Nearly 66 million Americans received Social Security benefits in July, and more than half of retired workers say those monthly checks represent a significant source of income, according to a Gallup poll. Unfortunately, rapidly rising prices this year have meant those monthly checks don’t cover nearly the amount of expenses that they used to cover.
A whirlwind of macroeconomic factors sent inflation soaring as high as 9.1% (when annualized) through the first seven months of 2022, meaning the 5.9% cost-of-living adjustment (COLA) implemented for 2022 has failed to cover rising costs for Social Security recipients. In fact, the average benefit has fallen short by about $58 per month, or $374 year-to-date, according to The Senior Citizens League.
Fortunately, the Social Security Administration (SSA) uses fresh data to recalculate the COLA every year. That information will be published next month, along with other important figures like the retirement earnings limit, which makes October the most critical month of the year for seniors on Social Security.
Here’s what you should expect.
A huge cost-of-living adjustment is coming
COLAs are intended to preserve the buying power of Social Security by boosting the monthly payout at a pace equal to the inflation rate. Well, inflation hit a 40-year high on multiple occasions this year, which means the COLA in 2023 is on pace to be the largest adjustment in the last four decades.
In fact, The Senior Citizens League estimates the 2023 COLA will clock in at 9.6%, though that figure could drop to 9.3% if inflation slows, or it could rise to 10.1% if inflation accelerates in the next few months. In the event of a 9.6% COLA, the average retiree would receive an extra $160 per month next year.
That said, those figures are just estimates. COLAs are calculated based on changes in the Consumer Price Index for Urban Wage Earners and Clerical Workers (CPI-W) from one year to the next. Specifically, the CPI-W from the third quarter (July through September) of the current year is divided by the CPI-W from the third quarter of the prior year. The increase (if any) becomes the COLA for the following year. That means the official COLA cannot be calculated until CPI-W data is available for August and September.
As a caveat, seniors should avoid viewing the COLA as a raise. Food and energy prices have risen dramatically this year, and the standard Medicare Part B premium jumped 14.5%. Even if inflation falls to zero next year — a highly unlikely scenario — the COLA in 2023 will merely reimburse seniors for the extra money they had to shell out in 2022.

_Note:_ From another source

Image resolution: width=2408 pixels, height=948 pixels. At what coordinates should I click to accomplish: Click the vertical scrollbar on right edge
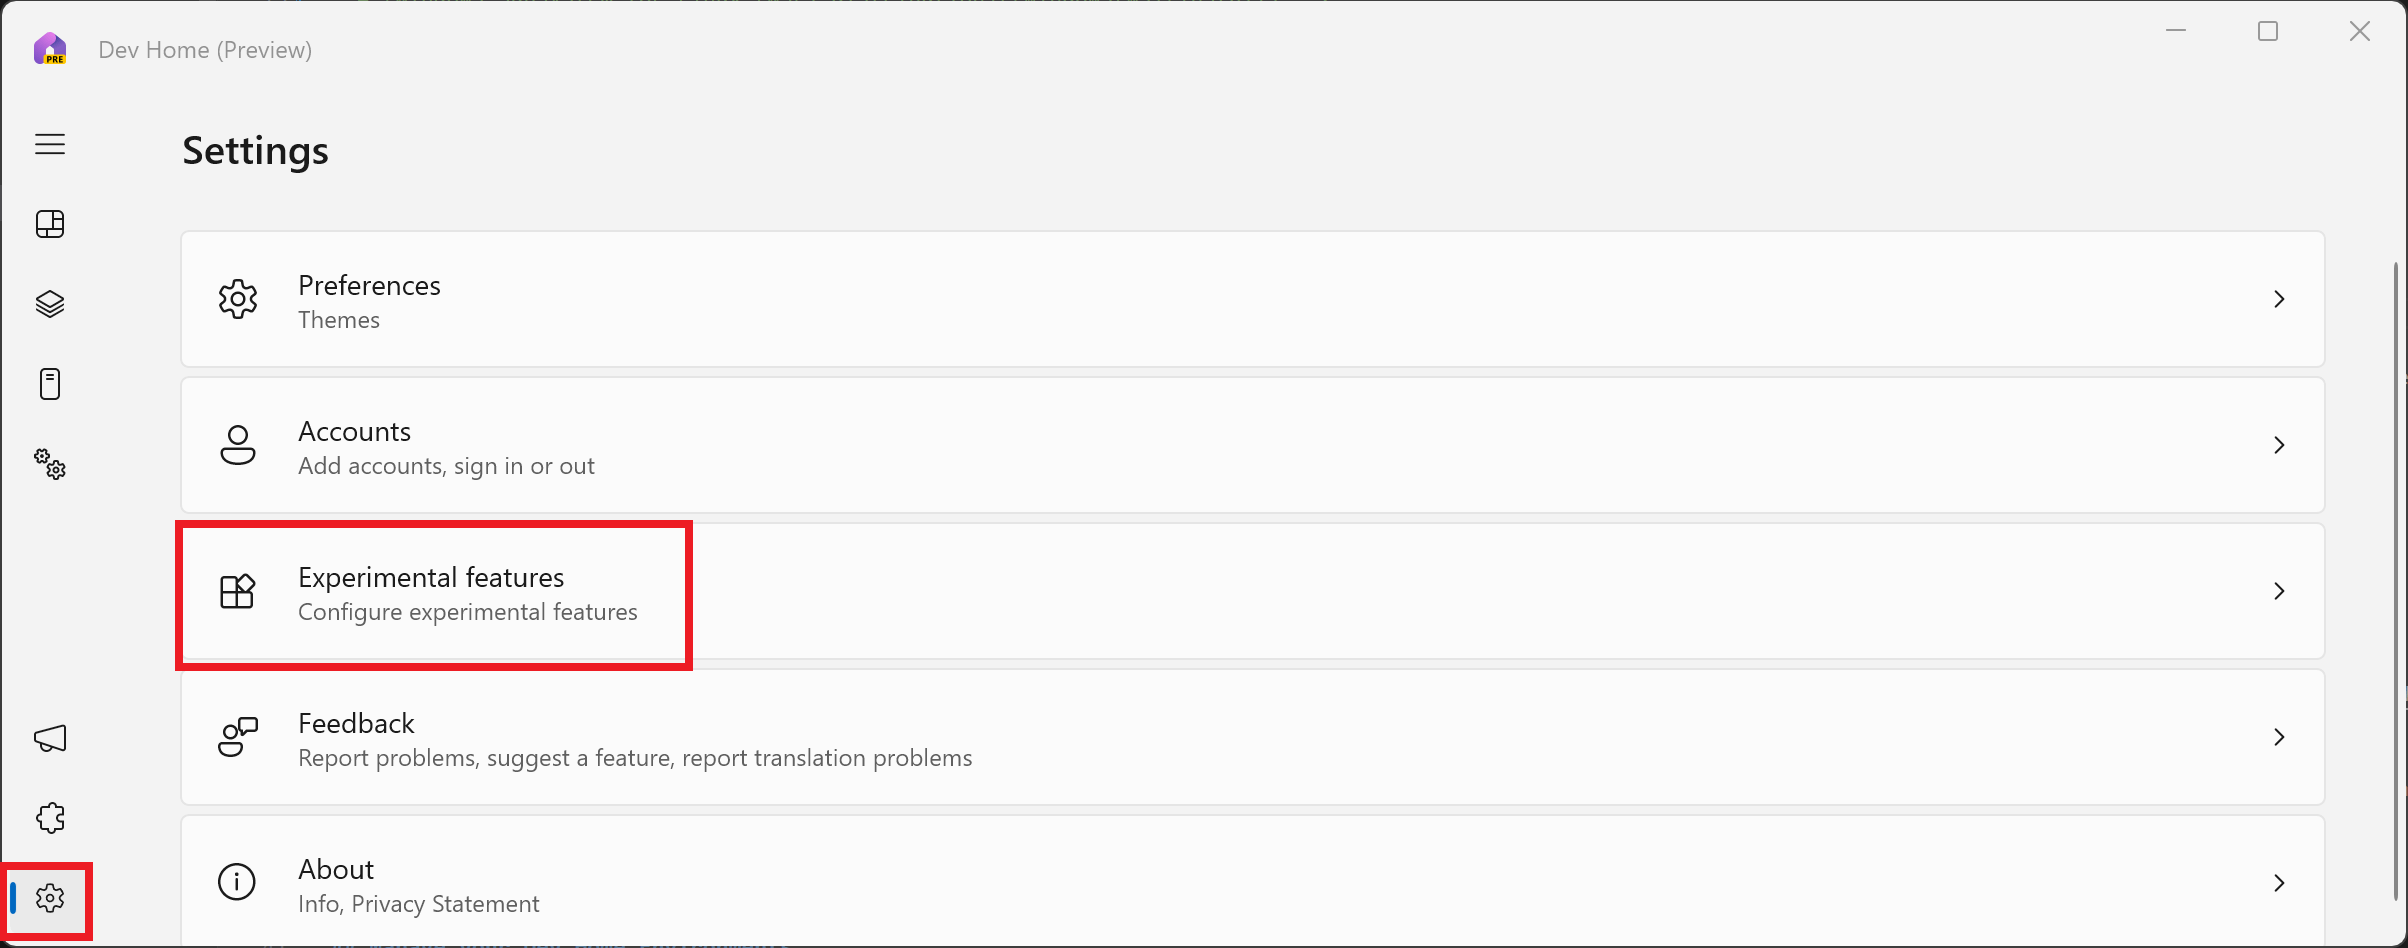pos(2396,580)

An increase in the retirement earnings limit
Another metric that will matter to some seniors is the retirement earnings limit, also called the retirement earnings test exempt amount. While it is possible to work while receiving Social Security, individuals that claim retirement benefits before their full retirement age (FRA) can see their monthly payouts reduced if the income they earn in a year exceeds a certain threshold.
The earnings limit for individuals who are under their FRA rose 3.2% to $19,560 in 2022. If income exceeds that threshold, $1 in benefits is withheld for every $2 in earnings above the limit. For example, an individual who is under their FRA and who makes $24,560 (i.e. $5,000 over the limit) will see their benefit reduced by $2,500 over the course of the year. Once they reach FRA, they can collect full Social Security benefits no matter their income.
Like COLAs, the official earnings limit will not be published until mid-October. That said, the limit has increased at an annualized pace of 2.8% over the last 20 years, so the new earnings limit figure will probably land somewhere between $20,080 and $20,180.